Terrance Laird

Personal information
- Born: October 12, 1998 (age 27) West Chester, Pennsylvania, U.S.

Sport
- Country: United States
- Sport: Track and field
- Event: Sprints
- College team: LSU Tigers (2020–2021) Hinds CC Eagles (2019) PSU Nittany Lions (2018)
- Coached by: Dennis Shaver

Achievements and titles
- Personal bests: 100 m: 10.05 (2021); 200 m: 19.81 (2021);

= Terrance Laird =

American track and field athlete (born 2000)

Terrance Laird (born October 12, 1998) is an American track and field athlete specializing in the 100 meters and 200 meters sprints.

==Career==
Laird's freshman year was at Penn State in 2017-18, where he won the Men's Freshman of the Year award in the Big Ten conference. He struggled academically at Penn State and transferred to Hinds Community College in Mississippi for his sophomore year.

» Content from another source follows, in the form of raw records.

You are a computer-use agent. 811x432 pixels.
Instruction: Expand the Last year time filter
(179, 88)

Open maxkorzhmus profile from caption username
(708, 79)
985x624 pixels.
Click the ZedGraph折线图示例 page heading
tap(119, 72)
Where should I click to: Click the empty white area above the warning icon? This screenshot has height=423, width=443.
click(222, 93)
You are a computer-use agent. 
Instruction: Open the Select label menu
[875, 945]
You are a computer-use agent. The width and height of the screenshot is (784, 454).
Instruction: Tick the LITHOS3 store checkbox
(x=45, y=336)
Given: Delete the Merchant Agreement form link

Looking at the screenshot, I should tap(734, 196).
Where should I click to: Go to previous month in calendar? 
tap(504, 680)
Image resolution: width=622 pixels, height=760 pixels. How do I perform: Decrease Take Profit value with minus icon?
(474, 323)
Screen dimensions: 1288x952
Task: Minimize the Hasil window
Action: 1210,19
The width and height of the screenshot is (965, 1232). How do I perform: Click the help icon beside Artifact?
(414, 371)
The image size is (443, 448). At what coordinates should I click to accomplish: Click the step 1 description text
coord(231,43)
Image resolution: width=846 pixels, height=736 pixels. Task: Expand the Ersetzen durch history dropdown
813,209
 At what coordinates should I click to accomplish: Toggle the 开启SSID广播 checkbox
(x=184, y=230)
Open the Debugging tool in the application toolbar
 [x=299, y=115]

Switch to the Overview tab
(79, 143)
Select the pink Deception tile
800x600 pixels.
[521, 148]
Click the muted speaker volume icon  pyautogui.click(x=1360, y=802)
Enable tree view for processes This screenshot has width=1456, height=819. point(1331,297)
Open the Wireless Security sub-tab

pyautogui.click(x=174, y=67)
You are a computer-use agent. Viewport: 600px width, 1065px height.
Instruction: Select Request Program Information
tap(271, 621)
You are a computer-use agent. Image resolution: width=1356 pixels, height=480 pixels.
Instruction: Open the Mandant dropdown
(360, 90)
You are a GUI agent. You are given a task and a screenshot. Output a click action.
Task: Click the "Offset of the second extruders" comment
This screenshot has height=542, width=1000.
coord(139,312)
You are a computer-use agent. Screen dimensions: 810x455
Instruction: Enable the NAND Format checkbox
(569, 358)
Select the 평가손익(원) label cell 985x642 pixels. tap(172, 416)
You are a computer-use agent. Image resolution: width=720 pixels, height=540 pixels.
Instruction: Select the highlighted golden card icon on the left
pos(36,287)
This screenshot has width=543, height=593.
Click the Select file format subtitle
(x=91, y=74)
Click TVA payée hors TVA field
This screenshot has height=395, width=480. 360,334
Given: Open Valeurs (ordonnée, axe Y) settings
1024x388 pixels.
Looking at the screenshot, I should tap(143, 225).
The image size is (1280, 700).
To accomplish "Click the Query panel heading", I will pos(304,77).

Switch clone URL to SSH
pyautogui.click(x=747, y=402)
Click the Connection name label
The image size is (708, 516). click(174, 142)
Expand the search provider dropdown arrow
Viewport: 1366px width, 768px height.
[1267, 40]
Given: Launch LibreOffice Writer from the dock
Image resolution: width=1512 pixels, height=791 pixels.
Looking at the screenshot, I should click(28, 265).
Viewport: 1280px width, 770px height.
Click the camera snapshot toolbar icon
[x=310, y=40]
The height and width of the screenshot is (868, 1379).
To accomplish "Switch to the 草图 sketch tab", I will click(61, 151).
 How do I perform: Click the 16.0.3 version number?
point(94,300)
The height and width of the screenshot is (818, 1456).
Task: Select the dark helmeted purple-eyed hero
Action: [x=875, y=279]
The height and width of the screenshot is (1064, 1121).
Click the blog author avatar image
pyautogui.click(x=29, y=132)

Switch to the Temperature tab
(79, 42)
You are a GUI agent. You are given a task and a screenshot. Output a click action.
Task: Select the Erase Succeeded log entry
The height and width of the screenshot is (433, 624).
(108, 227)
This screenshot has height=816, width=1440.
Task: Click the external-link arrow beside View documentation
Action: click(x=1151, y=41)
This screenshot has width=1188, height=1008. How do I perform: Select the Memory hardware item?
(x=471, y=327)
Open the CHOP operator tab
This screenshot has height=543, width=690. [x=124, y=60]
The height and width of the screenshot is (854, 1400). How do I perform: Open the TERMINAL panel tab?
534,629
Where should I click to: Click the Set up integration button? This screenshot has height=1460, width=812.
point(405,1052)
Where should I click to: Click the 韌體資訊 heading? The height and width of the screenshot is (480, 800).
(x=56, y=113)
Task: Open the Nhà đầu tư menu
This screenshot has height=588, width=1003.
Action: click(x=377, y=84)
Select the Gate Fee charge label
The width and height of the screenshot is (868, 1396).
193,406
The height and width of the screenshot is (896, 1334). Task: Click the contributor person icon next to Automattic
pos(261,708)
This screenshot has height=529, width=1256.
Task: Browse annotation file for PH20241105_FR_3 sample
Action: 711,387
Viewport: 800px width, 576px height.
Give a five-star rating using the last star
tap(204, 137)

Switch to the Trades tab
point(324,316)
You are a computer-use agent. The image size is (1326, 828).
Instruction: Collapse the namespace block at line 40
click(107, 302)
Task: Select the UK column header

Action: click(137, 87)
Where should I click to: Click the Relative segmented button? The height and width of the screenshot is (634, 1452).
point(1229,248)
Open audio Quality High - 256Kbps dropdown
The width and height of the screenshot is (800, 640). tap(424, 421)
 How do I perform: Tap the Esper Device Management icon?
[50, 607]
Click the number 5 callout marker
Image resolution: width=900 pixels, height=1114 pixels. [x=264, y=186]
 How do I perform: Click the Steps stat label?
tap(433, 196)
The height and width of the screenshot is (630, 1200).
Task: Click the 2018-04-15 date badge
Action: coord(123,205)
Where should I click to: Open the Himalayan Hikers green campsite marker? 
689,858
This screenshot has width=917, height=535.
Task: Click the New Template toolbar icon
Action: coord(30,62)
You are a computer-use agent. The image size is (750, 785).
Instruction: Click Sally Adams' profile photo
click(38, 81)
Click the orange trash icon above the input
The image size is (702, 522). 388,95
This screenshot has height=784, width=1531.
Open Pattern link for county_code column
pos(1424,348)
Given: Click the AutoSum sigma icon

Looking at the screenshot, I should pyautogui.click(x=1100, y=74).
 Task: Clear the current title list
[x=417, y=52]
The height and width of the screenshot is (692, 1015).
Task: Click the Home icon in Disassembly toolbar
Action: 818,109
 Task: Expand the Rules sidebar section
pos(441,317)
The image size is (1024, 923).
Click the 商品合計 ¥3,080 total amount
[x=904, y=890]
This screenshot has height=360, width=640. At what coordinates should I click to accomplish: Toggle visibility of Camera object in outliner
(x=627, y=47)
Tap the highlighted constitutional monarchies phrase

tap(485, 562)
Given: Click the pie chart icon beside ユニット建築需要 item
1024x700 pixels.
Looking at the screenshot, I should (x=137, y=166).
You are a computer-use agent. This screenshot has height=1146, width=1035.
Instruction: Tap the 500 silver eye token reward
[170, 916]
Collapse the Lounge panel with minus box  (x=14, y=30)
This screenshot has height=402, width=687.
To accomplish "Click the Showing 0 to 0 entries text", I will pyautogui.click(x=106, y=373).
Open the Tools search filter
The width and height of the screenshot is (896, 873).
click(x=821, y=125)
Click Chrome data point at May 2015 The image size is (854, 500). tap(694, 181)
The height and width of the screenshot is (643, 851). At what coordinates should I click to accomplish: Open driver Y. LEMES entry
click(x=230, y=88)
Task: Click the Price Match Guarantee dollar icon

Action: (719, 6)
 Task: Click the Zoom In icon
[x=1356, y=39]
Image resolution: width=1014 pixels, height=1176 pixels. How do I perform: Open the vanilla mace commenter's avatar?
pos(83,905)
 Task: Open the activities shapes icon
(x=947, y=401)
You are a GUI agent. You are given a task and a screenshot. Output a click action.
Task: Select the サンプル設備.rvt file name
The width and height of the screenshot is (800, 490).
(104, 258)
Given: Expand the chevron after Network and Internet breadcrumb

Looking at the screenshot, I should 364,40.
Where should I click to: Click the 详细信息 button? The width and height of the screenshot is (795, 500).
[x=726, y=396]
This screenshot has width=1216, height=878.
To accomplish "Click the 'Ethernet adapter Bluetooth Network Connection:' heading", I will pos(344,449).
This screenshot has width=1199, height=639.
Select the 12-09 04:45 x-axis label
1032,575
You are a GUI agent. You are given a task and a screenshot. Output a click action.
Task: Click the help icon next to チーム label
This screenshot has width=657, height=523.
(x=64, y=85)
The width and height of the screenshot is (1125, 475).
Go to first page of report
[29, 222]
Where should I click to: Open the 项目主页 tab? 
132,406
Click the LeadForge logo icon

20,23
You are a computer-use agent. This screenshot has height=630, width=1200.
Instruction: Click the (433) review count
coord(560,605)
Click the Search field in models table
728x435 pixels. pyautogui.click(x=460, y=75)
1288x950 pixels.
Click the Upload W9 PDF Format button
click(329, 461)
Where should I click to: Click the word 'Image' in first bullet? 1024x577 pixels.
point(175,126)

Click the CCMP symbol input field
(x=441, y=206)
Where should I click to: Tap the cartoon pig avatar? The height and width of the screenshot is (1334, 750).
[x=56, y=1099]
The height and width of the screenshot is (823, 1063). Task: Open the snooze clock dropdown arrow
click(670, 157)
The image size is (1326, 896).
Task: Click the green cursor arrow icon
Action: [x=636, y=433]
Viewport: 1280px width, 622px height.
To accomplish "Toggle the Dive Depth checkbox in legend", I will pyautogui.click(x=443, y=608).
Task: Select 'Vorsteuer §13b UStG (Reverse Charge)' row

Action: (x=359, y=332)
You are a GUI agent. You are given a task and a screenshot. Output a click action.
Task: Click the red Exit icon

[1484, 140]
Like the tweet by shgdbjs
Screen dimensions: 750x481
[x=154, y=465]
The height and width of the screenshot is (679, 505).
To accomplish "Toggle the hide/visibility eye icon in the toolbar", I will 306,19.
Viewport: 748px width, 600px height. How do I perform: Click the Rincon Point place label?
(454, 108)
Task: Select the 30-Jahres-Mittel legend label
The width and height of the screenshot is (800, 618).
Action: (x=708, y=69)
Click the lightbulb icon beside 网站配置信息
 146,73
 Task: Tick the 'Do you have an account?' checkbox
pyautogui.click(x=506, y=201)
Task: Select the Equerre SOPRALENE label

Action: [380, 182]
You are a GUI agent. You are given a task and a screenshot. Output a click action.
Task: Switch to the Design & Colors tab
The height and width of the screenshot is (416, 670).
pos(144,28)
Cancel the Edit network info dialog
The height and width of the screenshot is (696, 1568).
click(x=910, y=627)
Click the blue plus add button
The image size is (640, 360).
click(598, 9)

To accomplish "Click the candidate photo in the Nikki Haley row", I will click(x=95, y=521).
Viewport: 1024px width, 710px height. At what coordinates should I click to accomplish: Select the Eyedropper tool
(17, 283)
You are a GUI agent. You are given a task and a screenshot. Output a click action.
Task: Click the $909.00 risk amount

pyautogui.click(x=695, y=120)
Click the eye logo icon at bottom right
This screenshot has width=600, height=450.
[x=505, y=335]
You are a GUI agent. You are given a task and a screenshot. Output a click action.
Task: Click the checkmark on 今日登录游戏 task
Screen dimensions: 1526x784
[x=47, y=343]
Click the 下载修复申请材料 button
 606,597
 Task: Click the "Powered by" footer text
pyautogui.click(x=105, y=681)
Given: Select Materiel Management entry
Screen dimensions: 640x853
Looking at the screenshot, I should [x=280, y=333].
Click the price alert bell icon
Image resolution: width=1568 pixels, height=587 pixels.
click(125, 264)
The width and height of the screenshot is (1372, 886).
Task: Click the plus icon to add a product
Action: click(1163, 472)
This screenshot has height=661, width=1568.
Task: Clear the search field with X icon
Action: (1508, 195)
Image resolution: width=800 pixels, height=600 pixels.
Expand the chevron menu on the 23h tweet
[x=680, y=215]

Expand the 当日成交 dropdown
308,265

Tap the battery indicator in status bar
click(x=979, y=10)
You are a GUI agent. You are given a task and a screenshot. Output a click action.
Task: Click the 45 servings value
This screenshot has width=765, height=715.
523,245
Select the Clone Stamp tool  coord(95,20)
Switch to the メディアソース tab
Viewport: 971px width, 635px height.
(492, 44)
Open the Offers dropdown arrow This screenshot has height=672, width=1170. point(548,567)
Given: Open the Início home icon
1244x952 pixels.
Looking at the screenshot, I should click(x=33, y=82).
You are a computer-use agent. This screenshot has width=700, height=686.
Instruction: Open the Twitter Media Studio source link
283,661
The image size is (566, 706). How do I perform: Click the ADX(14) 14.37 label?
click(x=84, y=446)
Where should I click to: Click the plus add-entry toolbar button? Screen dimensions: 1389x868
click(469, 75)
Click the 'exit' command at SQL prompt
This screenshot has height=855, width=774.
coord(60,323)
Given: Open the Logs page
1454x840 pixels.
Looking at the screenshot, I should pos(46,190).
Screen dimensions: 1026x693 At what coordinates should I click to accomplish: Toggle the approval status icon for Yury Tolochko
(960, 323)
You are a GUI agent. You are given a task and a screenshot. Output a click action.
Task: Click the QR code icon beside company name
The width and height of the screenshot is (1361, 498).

Laird moved on to Louisiana State University where he competed collegiately for the LSU Tigers. On 27 March 2021, Laird ran a 19.81 200 metres at the Texas Relays meet, which was the third fastest time in NCAA history. His performance was even more impressive due to his negative split, running the first 100m in 10.39 seconds and his final in 9.42 seconds, which is one of the fastest closes for the 200 metres in history. He also finished second to Matthew Boling at the 2021 NCAA Division I Indoor Track and Field Championships in the 200m, finishing in 20.20 seconds. This was also the 8th fastest all time indoor 200 metres. Terrance Laird also holds the 4th fastest wind aided 200m run of all time, running 19.64 (+5.6) on May 17, 2019. On May 15, 2021, Laird had a similar achievement running 9.80 +3.2 for 100 meters, one of the top 20 performers under any circumstances in that event. He was awarded the Commissioners Trophy for the most points at the SEC event, where he won the 100 and 200 meters and anchored the winning 4x100 meter relay team.

==Personal bests==

| Event | Time | Wind (m/s) | Venue | Date | Notes |
| 100 m | 10.05 | +0.4 | Eugene, Oregon, US | June 11, 2021 |  |
| 9.80 w | +3.2 | College Station, Texas, US | May 15, 2021 | Wind-assisted |
| 200 m | 19.81 | +0.8 | Austin, Texas, US | March 27, 2021 |  |
| 19.64 w | +5.6 | Hobbs, New Mexico, US | May 17, 2019 | Wind-assisted |
| Indoor 200 m | 20.20 | —N/a | Fayetteville, Arkansas, US | March 13, 2021 | #8 all-time |

- Information from World Athletics profile.

==National championship results==

Representing the PSU Nittany Lions (2018), Hinds CC Eagles (2019), LSU Tigers (2021 NCAA), and adidas (2021)
Year: Competition; Position; Event; Time; Wind (m/s); Venue; Notes
2018: NCAA Division I Indoor Championships; 12th; 200 m; 20.97; —N/a; College Station, Texas
2019: NJCAA Division I Championships; 2nd (semis); 200 m; 19.64 w; +5.6; Hobbs, New Mexico; Wind-assisted, Q
2nd: 4×100 m relay; 39.24; —N/a
2nd: 100 m; 10.14 w; +2.3; Wind-assisted
2021: NCAA Division I Indoor Championships; 2nd; 200 m; 20.20; —N/a; Fayetteville, Arkansas; PB, #8 all-time
NCAA Division I Championships: 1st; 4×100 m relay; 38.48; —N/a; Eugene, Oregon
1st: 100 m; 10.05; +0.4; PB
2nd: 200 m; 19.94; -0.4
US Olympic Trials: 6th; 200 m; 20.15; +0.3; Eugene, Oregon

- NCAA and NJCAA results from Track & Field Results Reporting System profile.